Dhundhar, also known as Jaipur region, is a historical region of Rajasthan state in western India. It includes the districts of Jaipur, Neem ka Thana, Dantaramgarh part of Sikar District lying to the east of the Aravalli Range, Dausa, Sawai Madhopur, Tonk, southern part of Kotputli and the northern part of Karauli District.

The region lies in east-central Rajasthan, and is bounded by the Aravalli Range on the northwest, Ajmer to the west, Mewar region to the southwest, Hadoti region to the south, and Alwar, Bharatpur, and Karauli districts to the east.

Geography 
In 1900, at the times of Jaipur Kingdom, region had a total area of 15,579 square miles (40,349 km²).

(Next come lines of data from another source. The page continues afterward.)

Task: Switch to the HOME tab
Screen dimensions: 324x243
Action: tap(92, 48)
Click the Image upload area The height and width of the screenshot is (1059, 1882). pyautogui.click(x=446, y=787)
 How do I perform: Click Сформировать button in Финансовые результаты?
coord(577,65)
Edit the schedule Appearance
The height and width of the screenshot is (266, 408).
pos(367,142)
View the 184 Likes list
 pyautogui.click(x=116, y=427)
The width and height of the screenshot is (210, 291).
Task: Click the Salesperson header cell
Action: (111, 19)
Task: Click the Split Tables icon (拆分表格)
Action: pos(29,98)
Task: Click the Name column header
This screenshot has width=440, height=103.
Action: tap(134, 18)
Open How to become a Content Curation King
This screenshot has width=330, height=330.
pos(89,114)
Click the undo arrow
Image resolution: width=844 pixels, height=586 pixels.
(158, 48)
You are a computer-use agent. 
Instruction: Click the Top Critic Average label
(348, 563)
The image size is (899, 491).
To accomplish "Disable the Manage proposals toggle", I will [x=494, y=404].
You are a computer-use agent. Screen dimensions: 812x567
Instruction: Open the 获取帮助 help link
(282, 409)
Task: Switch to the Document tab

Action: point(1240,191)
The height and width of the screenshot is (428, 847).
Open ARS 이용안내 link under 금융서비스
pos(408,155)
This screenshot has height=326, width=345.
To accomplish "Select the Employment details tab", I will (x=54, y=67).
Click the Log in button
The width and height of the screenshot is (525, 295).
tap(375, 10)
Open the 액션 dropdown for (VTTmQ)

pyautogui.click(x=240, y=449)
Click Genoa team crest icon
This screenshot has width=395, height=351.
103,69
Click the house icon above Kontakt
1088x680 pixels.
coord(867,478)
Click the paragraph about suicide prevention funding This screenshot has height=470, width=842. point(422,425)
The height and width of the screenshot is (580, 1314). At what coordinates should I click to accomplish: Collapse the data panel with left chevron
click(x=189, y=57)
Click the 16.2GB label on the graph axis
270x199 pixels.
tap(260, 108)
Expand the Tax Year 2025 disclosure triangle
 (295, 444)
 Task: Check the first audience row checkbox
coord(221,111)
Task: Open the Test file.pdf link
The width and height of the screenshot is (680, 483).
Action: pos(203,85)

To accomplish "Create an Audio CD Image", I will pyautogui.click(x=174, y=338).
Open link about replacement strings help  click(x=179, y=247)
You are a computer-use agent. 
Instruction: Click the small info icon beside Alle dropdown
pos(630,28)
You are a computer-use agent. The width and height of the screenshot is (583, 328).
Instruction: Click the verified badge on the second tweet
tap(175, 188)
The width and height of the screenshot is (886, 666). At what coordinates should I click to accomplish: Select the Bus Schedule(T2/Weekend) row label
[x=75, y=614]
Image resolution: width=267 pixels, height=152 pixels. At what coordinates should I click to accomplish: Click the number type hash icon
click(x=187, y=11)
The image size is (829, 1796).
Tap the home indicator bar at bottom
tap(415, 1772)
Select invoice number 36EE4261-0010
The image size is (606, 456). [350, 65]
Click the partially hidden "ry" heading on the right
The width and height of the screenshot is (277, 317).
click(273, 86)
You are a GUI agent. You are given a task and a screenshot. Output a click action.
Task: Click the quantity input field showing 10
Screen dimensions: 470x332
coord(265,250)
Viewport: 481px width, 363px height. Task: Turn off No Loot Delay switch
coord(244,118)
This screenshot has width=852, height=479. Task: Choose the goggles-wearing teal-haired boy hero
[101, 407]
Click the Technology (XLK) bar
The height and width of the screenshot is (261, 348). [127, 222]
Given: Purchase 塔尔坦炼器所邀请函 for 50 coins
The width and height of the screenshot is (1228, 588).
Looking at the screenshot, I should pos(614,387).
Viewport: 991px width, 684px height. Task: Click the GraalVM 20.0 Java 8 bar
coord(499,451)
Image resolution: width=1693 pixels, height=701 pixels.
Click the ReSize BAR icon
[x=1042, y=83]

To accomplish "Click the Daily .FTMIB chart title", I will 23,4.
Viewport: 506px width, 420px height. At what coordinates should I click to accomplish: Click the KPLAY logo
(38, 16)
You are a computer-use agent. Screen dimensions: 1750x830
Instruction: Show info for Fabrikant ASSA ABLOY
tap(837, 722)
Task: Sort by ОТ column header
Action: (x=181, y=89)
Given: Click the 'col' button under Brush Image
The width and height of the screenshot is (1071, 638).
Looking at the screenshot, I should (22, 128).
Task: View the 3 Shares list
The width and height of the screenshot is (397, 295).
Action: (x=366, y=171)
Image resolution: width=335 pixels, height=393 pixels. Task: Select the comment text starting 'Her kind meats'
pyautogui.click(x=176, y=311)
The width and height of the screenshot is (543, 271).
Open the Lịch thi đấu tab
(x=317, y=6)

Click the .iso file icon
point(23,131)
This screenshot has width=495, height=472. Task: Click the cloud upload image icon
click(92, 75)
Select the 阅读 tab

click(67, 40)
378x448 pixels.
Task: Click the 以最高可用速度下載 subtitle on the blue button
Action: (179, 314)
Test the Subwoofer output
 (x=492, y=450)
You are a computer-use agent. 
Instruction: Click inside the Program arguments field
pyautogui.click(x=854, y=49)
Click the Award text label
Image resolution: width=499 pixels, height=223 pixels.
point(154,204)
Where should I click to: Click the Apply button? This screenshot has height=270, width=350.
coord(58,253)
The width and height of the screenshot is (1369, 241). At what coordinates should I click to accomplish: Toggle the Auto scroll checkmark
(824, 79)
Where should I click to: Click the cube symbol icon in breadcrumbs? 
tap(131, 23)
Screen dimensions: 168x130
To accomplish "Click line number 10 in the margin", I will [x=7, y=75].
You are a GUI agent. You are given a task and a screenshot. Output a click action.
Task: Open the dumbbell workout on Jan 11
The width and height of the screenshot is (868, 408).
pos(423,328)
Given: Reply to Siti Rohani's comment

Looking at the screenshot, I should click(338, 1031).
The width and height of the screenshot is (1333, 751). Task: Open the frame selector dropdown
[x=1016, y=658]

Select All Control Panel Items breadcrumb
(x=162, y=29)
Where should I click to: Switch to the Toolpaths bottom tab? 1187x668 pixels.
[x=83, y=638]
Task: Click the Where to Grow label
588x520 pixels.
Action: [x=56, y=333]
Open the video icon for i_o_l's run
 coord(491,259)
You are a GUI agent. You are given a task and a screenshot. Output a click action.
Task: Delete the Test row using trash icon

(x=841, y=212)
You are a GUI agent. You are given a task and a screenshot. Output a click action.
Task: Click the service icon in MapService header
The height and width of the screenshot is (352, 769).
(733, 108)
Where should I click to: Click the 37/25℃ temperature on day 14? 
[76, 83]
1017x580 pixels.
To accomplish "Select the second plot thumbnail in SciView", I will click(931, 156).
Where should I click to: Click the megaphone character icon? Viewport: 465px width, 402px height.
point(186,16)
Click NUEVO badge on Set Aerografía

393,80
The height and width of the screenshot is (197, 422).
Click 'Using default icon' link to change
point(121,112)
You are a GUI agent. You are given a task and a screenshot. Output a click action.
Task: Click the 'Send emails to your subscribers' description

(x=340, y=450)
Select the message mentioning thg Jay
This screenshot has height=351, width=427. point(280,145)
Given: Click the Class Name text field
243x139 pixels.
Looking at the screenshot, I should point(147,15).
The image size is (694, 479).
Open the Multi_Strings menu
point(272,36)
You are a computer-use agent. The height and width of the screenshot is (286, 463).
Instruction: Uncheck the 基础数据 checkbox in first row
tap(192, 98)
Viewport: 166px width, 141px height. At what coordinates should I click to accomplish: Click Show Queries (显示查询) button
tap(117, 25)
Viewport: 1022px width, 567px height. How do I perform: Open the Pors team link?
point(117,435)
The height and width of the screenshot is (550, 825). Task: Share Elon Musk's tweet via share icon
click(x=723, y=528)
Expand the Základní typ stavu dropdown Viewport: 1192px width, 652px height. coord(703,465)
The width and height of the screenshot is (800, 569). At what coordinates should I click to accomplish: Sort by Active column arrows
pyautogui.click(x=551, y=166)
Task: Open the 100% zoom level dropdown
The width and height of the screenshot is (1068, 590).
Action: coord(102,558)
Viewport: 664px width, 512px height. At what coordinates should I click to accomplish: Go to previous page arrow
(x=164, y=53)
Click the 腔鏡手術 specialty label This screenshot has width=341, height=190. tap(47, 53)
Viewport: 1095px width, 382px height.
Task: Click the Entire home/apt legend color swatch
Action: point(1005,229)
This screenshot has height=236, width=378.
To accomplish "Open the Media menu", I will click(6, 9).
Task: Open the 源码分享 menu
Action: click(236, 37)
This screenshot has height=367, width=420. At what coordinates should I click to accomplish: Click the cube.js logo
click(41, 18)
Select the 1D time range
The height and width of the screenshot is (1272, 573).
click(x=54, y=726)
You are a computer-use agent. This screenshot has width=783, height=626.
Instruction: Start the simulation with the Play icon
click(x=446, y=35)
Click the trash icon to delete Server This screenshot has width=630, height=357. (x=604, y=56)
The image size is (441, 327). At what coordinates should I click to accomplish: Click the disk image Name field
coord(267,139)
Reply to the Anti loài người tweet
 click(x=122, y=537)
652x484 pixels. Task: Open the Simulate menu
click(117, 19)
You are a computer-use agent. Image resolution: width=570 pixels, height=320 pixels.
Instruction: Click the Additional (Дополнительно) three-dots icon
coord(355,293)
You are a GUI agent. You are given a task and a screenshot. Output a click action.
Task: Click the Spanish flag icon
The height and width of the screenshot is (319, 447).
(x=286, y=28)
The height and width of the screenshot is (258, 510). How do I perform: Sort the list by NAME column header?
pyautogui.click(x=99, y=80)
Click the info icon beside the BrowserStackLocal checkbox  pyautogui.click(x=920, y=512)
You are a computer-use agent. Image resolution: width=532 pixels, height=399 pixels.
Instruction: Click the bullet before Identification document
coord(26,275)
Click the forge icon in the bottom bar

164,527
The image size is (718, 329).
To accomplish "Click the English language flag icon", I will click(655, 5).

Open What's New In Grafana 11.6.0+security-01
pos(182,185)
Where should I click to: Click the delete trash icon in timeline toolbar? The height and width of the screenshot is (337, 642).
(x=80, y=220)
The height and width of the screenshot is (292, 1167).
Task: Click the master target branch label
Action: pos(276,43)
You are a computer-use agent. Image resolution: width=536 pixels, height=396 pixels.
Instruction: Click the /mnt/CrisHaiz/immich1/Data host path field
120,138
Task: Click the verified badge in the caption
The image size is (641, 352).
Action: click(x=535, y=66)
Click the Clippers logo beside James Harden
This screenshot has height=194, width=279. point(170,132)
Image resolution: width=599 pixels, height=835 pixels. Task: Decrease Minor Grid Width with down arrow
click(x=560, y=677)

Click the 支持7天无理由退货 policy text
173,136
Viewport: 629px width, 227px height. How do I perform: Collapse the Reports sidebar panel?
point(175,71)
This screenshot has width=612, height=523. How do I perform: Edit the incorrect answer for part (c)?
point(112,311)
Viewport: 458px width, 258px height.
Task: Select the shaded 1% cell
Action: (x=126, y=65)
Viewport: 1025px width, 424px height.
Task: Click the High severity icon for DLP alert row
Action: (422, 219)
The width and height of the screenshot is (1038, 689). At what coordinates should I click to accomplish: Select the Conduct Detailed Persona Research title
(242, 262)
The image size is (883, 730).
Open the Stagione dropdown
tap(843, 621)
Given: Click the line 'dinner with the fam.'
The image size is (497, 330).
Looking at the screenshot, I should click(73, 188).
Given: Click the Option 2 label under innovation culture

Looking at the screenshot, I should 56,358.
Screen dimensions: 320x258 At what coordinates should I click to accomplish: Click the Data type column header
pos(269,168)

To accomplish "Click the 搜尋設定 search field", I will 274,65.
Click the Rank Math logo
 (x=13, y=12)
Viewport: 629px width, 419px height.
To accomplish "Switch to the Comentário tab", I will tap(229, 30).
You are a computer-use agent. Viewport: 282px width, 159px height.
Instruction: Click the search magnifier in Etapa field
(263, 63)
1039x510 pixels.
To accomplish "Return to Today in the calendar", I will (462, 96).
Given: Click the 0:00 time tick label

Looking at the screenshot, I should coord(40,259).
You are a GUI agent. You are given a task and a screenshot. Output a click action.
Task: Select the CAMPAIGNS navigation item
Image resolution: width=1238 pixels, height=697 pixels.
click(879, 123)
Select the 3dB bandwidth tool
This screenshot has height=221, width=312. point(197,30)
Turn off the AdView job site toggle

The southern and central portions of the region lie in the basin of the Banas River and its ephemeral tributaries, including the Dhund River, which gives its name to the region. The northern portion of the region is drained by the ephemeral Banhanga River, which originates in Jaipur district and flows east to join the Yamuna in Uttar Pradesh state.

History 

Dulhe Rai captured Dhundhar after defeating Alan Singh Chanda, the ruler of the Chanda dynasty.

Dulha Rai, probably the last ruler of the Kachchhapaghata dynasty of Gwalior, had taken possession of it, who had moved to Dausa and made Khoh his capital after Dausa.

Raja Dulherai expanded the state by mixing Manchi in Dhundhar. After Dulherai, his son Kokil Deo defeated the Susawats of Amer and made Amer the capital of Dhundhar after Khoh.

Culture 
Generally liberal policies of the rulers permitted Jainism to flourish at Amber and later at Jaipur.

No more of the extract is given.